Nulidades no Processo Penal
Gabarito: letra B. A Súmula 366 do STF estabelece que a citação por edital é válida mesmo sem transcrição da denúncia ou resumo dos fatos, bastando a indicação do dispositivo legal. As demais alternativas contrariam súmulas ou princípios consolidados.
Alternativa | Afirmação sobre Nulidade | Fundamento Jurídico | Correta? |
|---|
A | Deficiência da defesa é nulidade absoluta independentemente de prejuízo | Súmula 523 STF: deficiência da defesa exige prova de prejuízo | ❌ |
B | Citação por edital é válida com indicação do dispositivo legal, sem transcrição da denúncia | Súmula 366 STF | ✅ |
C | Desaforamento do júri sem audiência da defesa não é nulo | Viola contraditório e ampla defesa (art. 5º, LV, CF); gera nulidade relativa | ❌ |
D | Falta de intimação de precatória para inquirição de testemunha é nulidade absoluta | Gera nulidade relativa, dependente de prejuízo (art. 571 CPP) | ❌ |
E | Julgamento pelo júri com jurado que atuou em julgamento anterior do mesmo processo não é nulo | (Não analisado no comentário, mas a alternativa é incorreta conforme jurisprudência) | ❌ |
Alternativa A — ❌ Incorreta
Diz que a deficiência da defesa é nulidade absoluta independentemente de prejuízo. A Súmula 523 do STF dispõe exatamente o oposto: a falta da defesa é absoluta, mas a deficiência só anula o processo se houver prova de prejuízo para o réu. Portanto, a afirmação é falsa.
STF, Súmula 523:
"No processo penal, a falta da defesa constitui nulidade absoluta, mas a sua deficiência só o anulará se houver prova de prejuízo para o réu."

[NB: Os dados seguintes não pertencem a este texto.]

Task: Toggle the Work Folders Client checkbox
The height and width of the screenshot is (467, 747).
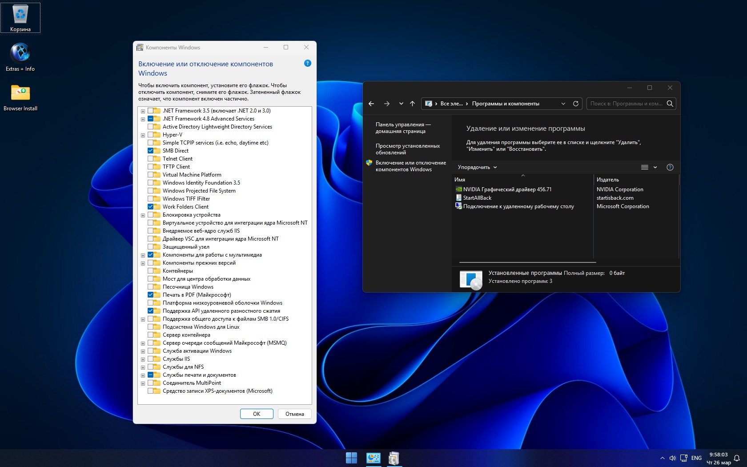Action: tap(151, 207)
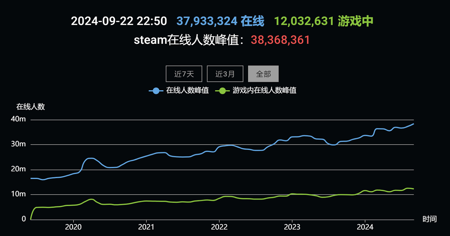The width and height of the screenshot is (450, 236).
Task: Click the green in-game count 12,032,631
Action: pos(304,21)
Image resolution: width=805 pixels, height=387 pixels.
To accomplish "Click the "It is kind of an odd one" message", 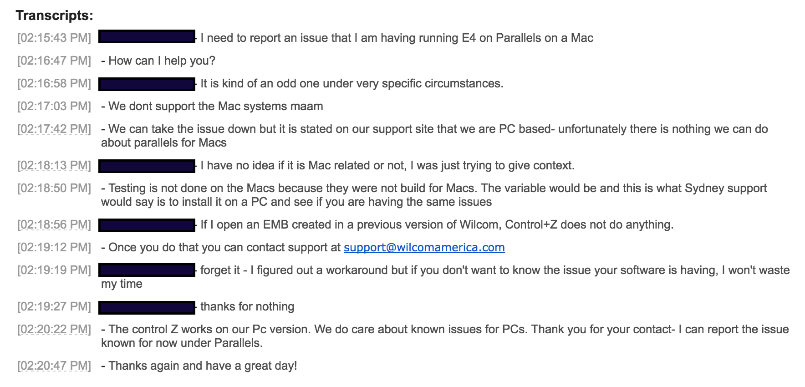I will 352,83.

Alternativa B — ✅ Correta ⟵ GABARITO
A citação editalícia é considerada regular quando indica o dispositivo penal violado, mesmo que não transcreva a denúncia ou resuma os fatos. Esse é o teor da Súmula 366 do STF:
STF, Súmula 366:
"Não é nula a citação por edital que indica o dispositivo da lei penal, embora não transcreva a denúncia ou queixa, ou não resuma os fatos em que se baseia."
Portanto, a alternativa reproduz fielmente o entendimento sumulado.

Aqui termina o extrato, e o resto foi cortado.